Clinical and laboratory predictors of mpox severity and duration: an Italian multicentre cohort study (mpox-Icona)

Abstract

Background: Severe and prolonged mpox courses have been described during the 2022-2023 outbreak. Identifying predictors of severe evolution is crucial for improving management and therapeutic strategies. We explored the predictors of mpox severity and tested the association between mpox severity and viral load in biological fluids. We also analysed the predictors of disease duration and kinetics of inflammatory markers and described the viral presence and duration of shedding in biological fluids.

Methods: This multicentre historical cohort study included adults diagnosed with laboratory-confirmed mpox diagnosis between May 2022 and September 2023 at 15 Italian centres. Patients were followed up from the day of diagnosis until clinical recovery. Biological fluids (blood, urine, saliva, and oropharyngeal and rectal swabs) were collected from each subgroup during the course of the disease and after healing. The primary outcomes were disease severity (presence of mucosal involvement, extended rash, or need for hospitalisation) and its association with the cycle threshold value (Ct-value, surrogate of viral load) in biological fluids, using standard linear and linear mixed-effect logistic regression models. Among the secondary outcomes, predictors of disease duration were assessed using a linear regression model.

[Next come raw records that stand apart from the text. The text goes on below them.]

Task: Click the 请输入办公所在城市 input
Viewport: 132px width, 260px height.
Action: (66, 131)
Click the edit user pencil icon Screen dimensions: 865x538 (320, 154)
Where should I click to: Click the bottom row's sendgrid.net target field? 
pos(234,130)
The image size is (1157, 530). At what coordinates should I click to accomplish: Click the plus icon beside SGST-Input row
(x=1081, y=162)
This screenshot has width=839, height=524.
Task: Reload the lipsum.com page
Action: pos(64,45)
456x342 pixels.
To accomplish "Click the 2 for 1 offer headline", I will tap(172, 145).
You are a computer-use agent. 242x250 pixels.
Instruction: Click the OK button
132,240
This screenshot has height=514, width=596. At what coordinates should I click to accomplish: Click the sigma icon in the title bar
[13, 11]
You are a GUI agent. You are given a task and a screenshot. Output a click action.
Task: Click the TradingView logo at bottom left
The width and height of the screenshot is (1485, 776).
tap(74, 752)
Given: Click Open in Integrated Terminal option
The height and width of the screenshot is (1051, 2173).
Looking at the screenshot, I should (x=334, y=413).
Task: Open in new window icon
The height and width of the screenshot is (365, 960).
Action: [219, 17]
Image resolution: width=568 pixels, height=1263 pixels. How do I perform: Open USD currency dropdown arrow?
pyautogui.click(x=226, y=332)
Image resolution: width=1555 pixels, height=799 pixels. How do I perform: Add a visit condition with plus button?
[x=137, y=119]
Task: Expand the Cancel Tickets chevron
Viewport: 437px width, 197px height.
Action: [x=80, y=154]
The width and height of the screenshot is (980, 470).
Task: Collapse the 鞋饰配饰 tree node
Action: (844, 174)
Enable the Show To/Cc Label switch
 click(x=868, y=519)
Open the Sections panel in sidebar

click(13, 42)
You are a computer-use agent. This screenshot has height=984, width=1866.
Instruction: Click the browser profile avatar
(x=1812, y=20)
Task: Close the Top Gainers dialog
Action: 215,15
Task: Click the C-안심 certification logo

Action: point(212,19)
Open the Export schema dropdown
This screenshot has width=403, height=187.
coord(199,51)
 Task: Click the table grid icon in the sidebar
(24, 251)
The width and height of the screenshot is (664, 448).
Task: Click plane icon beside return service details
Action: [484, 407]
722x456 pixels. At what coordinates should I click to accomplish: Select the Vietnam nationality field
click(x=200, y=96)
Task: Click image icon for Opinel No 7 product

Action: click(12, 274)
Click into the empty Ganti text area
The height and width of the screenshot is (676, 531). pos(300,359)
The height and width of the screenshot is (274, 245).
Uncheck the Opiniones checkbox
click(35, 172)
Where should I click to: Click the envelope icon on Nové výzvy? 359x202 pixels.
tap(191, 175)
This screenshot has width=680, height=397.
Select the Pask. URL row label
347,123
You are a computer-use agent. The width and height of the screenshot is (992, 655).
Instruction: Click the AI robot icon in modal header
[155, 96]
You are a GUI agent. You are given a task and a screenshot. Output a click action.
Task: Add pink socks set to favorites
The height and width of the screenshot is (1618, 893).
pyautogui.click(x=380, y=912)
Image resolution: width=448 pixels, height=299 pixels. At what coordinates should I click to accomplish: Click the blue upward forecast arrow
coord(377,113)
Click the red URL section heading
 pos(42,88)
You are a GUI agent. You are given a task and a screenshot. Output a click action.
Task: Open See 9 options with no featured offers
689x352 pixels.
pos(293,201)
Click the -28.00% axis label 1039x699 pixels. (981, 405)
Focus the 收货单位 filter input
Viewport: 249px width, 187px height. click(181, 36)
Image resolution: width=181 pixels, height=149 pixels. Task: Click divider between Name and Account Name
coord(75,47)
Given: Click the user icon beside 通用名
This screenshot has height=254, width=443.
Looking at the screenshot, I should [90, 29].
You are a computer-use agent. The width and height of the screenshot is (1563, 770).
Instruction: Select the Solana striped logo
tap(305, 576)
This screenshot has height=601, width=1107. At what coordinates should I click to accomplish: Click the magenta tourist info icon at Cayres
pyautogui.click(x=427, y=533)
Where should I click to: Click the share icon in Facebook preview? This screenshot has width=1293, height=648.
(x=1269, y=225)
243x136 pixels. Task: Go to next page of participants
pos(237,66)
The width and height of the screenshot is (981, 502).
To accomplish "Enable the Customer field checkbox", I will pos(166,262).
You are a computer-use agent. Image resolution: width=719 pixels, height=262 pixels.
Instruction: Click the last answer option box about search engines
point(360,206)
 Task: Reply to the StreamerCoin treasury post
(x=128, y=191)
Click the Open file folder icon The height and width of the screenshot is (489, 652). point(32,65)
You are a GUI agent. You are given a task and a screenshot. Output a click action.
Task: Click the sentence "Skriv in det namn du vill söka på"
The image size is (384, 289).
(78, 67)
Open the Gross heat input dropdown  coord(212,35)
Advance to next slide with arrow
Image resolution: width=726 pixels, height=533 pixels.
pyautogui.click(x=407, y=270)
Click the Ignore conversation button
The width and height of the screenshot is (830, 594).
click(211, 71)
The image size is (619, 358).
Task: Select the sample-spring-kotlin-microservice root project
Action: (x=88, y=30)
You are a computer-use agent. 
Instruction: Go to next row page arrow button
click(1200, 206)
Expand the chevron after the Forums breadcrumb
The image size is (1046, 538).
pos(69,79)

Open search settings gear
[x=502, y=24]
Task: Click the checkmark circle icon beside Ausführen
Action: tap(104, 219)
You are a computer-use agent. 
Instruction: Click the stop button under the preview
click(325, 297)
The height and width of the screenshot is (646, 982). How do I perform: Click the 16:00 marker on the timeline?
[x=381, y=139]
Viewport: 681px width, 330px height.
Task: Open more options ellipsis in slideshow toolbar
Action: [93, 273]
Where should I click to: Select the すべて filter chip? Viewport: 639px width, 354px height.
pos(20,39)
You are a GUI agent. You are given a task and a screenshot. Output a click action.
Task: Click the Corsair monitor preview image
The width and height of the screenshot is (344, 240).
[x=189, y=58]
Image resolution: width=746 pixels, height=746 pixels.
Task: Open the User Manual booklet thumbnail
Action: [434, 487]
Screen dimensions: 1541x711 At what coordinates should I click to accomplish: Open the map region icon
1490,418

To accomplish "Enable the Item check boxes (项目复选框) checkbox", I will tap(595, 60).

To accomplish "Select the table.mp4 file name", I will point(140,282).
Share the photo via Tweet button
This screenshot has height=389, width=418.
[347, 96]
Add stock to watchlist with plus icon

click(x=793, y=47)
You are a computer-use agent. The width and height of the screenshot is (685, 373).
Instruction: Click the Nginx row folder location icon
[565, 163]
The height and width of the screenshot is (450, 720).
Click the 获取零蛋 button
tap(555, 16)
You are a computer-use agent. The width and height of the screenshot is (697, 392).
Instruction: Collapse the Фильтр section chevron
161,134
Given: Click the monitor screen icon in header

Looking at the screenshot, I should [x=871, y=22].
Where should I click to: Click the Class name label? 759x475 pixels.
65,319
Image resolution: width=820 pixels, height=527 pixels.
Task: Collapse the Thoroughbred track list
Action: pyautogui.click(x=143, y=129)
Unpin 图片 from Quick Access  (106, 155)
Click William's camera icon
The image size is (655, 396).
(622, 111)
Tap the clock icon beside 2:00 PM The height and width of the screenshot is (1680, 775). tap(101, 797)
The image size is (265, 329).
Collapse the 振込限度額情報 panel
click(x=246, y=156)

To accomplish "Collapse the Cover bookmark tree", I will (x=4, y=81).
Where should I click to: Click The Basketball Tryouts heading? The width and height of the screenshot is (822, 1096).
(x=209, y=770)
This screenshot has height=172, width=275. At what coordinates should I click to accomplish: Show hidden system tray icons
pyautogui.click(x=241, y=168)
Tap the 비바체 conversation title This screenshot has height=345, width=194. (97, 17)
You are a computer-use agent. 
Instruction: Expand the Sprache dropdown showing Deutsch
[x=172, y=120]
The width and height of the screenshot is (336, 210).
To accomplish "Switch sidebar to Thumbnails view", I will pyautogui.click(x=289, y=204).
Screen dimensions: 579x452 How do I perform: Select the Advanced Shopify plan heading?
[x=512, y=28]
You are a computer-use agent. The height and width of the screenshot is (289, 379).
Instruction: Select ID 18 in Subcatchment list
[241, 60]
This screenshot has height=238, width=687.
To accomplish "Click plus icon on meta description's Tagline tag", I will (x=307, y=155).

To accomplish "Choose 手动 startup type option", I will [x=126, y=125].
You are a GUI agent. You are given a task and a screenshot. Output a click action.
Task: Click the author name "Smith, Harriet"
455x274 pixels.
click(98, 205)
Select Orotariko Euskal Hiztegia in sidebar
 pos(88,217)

Findings: A total of 541 patients were enrolled, including four (0.74%) women, with a median age of 38 years (IQR 33-44). Among the 235 people living with HIV (PLWH) (43.44%), 22 (4.07%) had a CD4 count lower than 350 cells/μL. Severe mpox was reported in 215 patients (39.74%). No patient died. Multivariable analysis showed that, severe mpox was more likely among Caucasians (OR 1.82; 95% CI 1.14-2.90, p = 0.012) and patients who had an onset of fever (1.95; 1.27-2.99, p = 0.002), lymphadenopathy (2.30; 1.52-3.48, p < 0.001), sore throat (2.14; 1.27-3.59, p = 0.004), and peri-anal lesions (2.91; 1.93-4.37, p < 0.001). There was a significant difference (p = 0.003) between the median Ct-value in the upper respiratory tract for patients presenting with either mild (35.15; IQR 28.77-42.01) or severe infection (31.00; 25.00-42.01). The risk of developing severe disease decreased by approximately 5% per Ct increase (0.95; 0.91-0.98; p = 0.005). The disease lasted longer in the case of proctitis (+4.78 days; 1.95-7.61, p = 0.001), sore throat (+3.12; 0.05-6.20, p = 0.046), extended rash (+3.42; 0.55-6.28, p = 0.020), as well as in PLWH with a low CD4 count (+12.51; 6.79-18.22, p < 0.001).

Interpretation: The identification of predictors of severe or prolonged disease and the direct association MPXV Ct-value in the upper respiratory tract and disease severity could be useful in establishing proper management and early treatment of new mpox cases.

Funding: ICONA Foundation; Italian Ministry of Health "Ricerca Corrente Linea 2", INMI Lazzaro Spallanzani IRCCS.

Keywords: Ct-value; Evolution; MPOXV; Recovery; Severity; mpox.

Fig. 1

Flowchart for patient enrolment and inclusion in the different analyses.

Fig. 2

(A) Kruskal–Wallis test for comparison of median cycle threshold (CT) values for MPXV in the upper respiratory tract during the first week of infection. The analysis includes a subset of 233 patients (97 with severe disease and 136 with mild disease). The analysis shows that patients with severe diseases have lower Ct values (i.e. higher viral load) than those with mild infection (p = 0.003); (B) Mixed logistic regression model to assess the association of disease severity with MPXV Ct-value in the upper respiratory tract. The model includes 233 patients enrolled in eight different centres and shows that the risk of severe infection decreases by 5% per unit-Ct increase (p = 0.005). This provides evidence that lower Ct-values (i.e. higher viral load) is strongly associated with the severity of diseases.

Fig. 3

Decay model according to Kenward and Roger mixed effect model. Black solid lines represent estimates and relative 95% CI. Black dashed lines represent normal upper values. Model parameters are reported both as natural log (additive association) and exponential (multiplicative association). The constant value represents the estimate at the time of symptom onset, and the slope represents an estimate of the decay coefficient over time. A) Exponential decay model for C reactive protein (CRP) between day 0 and 30 since symptoms onset. The model shows that the CRP average is 7.93 mg/dL at the onset of symptoms, eventually dropping by a multiplicative coefficient of 0.84 per day (p < 0.001). B) Exponential decay model for neutrophil-to-lymphocyte ratio (NLR) between day 0 and 30 since symptoms onset. The model shows that the NLR average is 2.72 at symptom onset and eventually drops by a multiplicative coefficient of 0.95 per day since symptom onset (p < 0.001).